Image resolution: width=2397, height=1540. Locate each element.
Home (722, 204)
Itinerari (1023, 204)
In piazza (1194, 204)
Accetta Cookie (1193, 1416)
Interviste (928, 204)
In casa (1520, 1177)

________________

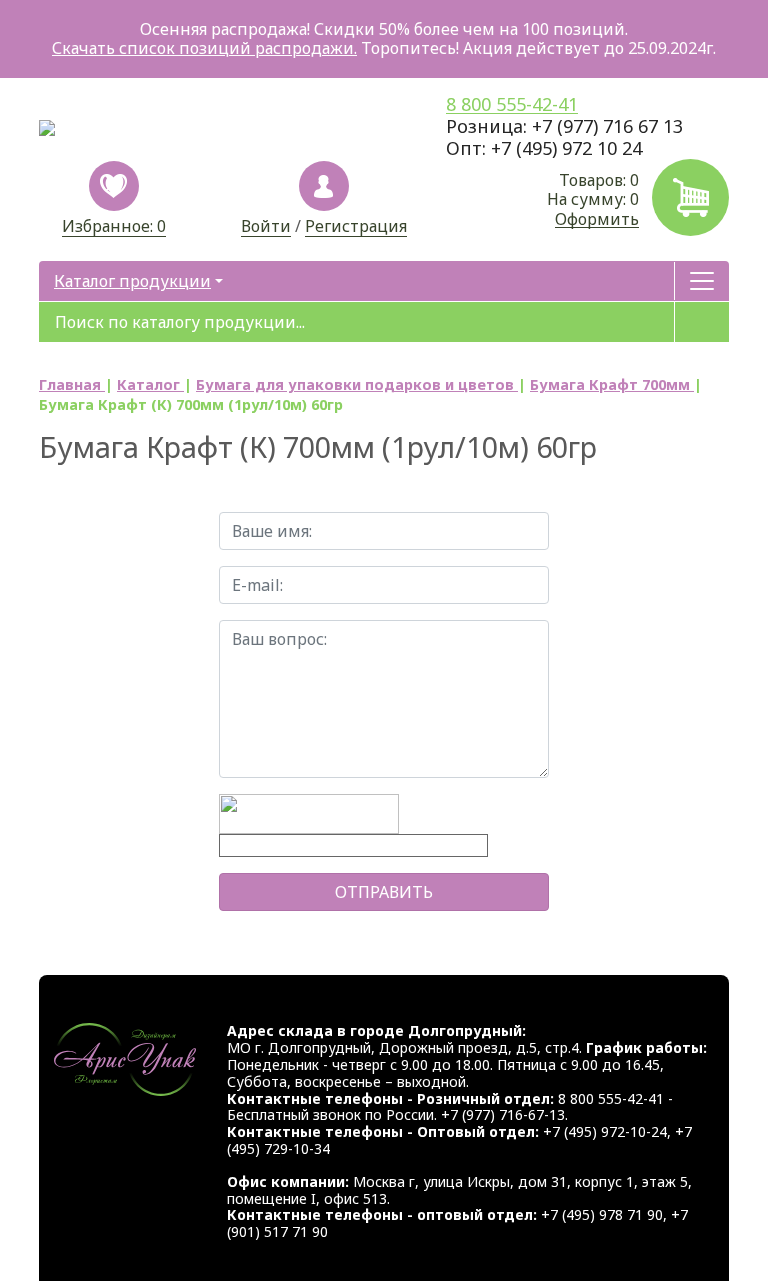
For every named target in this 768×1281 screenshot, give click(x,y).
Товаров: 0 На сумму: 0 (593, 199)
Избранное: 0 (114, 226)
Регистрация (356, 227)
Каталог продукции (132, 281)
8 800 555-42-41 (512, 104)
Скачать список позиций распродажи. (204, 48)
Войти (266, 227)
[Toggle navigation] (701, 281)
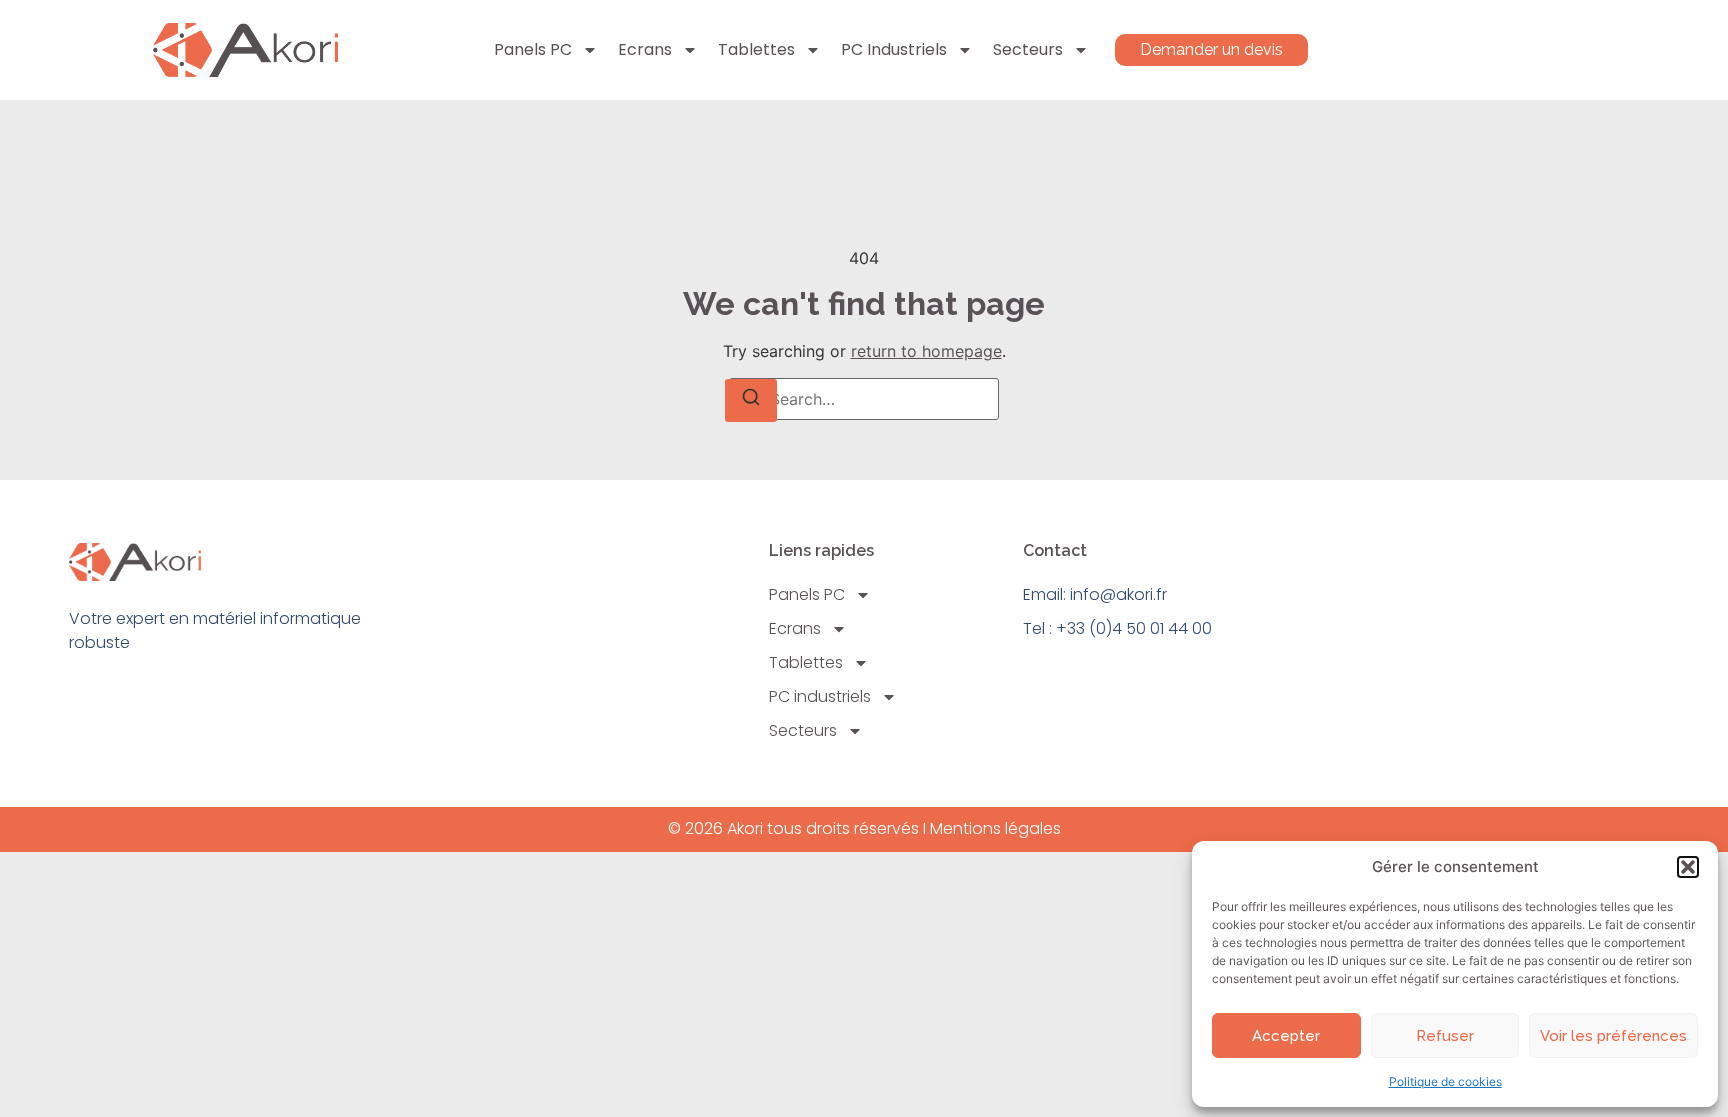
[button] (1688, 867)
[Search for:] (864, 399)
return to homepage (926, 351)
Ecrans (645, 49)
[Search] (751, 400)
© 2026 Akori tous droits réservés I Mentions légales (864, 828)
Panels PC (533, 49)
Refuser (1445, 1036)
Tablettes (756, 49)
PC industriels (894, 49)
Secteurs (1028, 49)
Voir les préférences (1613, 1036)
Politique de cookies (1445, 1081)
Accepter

________________

» WHAT TO PRODUCE
Within the material above, transcribe exactly the lines that run from the line holding "Image resolution: width=2397, height=1540." through the line holding "In casa (1520, 1177)".

» YOUR RESPONSE
Image resolution: width=2397, height=1540. Locate each element.
Home (722, 204)
Itinerari (1023, 204)
In piazza (1194, 204)
Accetta Cookie (1193, 1416)
Interviste (928, 204)
In casa (1520, 1177)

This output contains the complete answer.